CISO esterno per la pubblica amministrazione
Comuni, aziende sanitarie, enti territoriali e società partecipate erogano servizi che i cittadini usano ogni giorno: un CISO esterno porta nel vostro ente la direzione della sicurezza che il quadro normativo richiede, senza dover assumere una figura dirigenziale a tempo pieno.
Un CISO esterno per la pubblica amministrazione è un Chief Information Security Officer frazionale che guida la sicurezza dell'ente: applica le misure AgID e le indicazioni ACN, tutela servizi digitali e dati dei cittadini, coordina DPO e fornitori e garantisce la conformità GDPR e NIS2.
Perché la sicurezza della PA ha regole diverse dal privato
Un'azienda attaccata perde fatturato e reputazione; un ente pubblico ferma i servizi ai cittadini: certificati non rilasciati, prenotazioni sanitarie bloccate, tributi impagabili. In gioco non c'è solo denaro, ma la fiducia verso l'istituzione.
La PA ha poi vincoli che il privato non conosce: trasparenza, conservazione documentale, responsabilità erariale, dati sensibili per definizione. Un CISO esterno per la pubblica amministrazione deve conoscere questo contesto, non solo le tecnologie.
Il quadro normativo: AgID, ACN, GDPR e NIS2
Il Codice dell'Amministrazione Digitale impone sicurezza dei dati e continuità operativa. Su questa base intervengono le misure minime di sicurezza ICT di AgID, le indicazioni ACN, le regole su cloud e fornitori qualificati, il GDPR e la direttiva NIS2, che coinvolge molte amministrazioni locali e centrali.
Le norme si accumulano, ma il personale dedicato spesso non esiste o coincide con l'ufficio IT. Un CISO esterno per la pubblica amministrazione traduce il corpus in un piano ordinato per priorità, scadenze e responsabilità, senza paralisi né adempimenti di facciata.
Cosa fa concretamente un CISO esterno per la pubblica amministrazione
L'attività è un programma di governo della sicurezza costruito sui servizi che l'ente eroga davvero.
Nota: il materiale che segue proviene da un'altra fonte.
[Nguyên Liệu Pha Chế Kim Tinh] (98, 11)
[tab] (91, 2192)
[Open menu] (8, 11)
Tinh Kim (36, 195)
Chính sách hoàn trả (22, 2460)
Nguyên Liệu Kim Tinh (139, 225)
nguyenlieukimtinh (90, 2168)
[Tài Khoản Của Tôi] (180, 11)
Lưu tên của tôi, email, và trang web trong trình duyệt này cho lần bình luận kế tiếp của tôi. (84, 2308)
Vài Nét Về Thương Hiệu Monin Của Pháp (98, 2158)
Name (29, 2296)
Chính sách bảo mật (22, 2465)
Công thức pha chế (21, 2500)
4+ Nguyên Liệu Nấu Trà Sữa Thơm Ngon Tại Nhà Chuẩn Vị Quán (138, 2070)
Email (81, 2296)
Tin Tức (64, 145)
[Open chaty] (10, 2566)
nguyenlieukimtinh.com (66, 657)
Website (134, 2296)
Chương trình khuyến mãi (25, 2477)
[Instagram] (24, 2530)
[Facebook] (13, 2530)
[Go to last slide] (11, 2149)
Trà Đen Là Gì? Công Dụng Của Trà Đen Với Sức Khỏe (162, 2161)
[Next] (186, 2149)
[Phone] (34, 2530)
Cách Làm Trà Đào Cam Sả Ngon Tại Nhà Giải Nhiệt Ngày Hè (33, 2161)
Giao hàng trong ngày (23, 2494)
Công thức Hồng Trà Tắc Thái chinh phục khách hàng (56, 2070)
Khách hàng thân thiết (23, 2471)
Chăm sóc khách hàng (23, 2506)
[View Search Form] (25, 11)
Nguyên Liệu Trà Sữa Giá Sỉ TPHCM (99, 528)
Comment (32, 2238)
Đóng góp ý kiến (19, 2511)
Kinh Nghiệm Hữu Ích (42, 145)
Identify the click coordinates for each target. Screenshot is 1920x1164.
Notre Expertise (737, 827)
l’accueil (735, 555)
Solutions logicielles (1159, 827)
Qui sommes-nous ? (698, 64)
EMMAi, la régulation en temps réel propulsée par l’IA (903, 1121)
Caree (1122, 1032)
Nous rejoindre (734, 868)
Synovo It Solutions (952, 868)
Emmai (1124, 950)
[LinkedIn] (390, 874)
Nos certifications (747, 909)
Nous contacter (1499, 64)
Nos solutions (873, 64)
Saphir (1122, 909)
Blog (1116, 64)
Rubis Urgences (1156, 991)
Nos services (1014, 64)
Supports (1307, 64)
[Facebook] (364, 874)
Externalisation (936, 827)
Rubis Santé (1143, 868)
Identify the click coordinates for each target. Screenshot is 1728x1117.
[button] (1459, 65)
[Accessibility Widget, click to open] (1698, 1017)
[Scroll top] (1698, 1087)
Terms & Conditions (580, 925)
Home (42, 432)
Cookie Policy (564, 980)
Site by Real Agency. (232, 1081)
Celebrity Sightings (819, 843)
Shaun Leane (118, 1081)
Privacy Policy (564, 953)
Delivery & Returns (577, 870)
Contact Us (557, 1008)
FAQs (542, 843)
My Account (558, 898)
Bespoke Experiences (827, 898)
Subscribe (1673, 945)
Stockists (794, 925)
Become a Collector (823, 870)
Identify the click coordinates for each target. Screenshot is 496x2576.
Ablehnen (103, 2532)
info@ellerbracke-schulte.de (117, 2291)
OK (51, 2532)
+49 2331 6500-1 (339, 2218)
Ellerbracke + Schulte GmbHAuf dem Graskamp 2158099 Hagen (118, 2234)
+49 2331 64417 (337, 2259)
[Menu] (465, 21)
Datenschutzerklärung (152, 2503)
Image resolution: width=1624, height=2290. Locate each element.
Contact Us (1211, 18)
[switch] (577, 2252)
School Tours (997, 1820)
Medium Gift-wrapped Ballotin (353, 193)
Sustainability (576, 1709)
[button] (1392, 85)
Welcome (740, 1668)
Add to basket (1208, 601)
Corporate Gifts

In pratica il CISO esterno:
- mappa servizi digitali, dati trattati e fornitori, con classificazione del rischio;
- definisce policy, procedure e piano di continuità operativa;
- coordina il DPO su GDPR, valutazioni d'impatto e data breach;
- presidia i rapporti con fornitori di software, cloud e connettività;
- prepara l'ente ad audit e verifiche degli organismi di controllo;
- forma amministratori e dipendenti, primo anello debole della catena.
Ogni intervento è documentato: nella PA ciò che non è tracciato non esiste.
Sicurezza concreta con risorse limitate
Pochi enti hanno un team di sicurezza interno: il CISO frazionale risponde a questo vincolo. Il lavoro parte da una valutazione onesta dello stato attuale e concentra il budget sulle contromisure che riducono di più il rischio reale.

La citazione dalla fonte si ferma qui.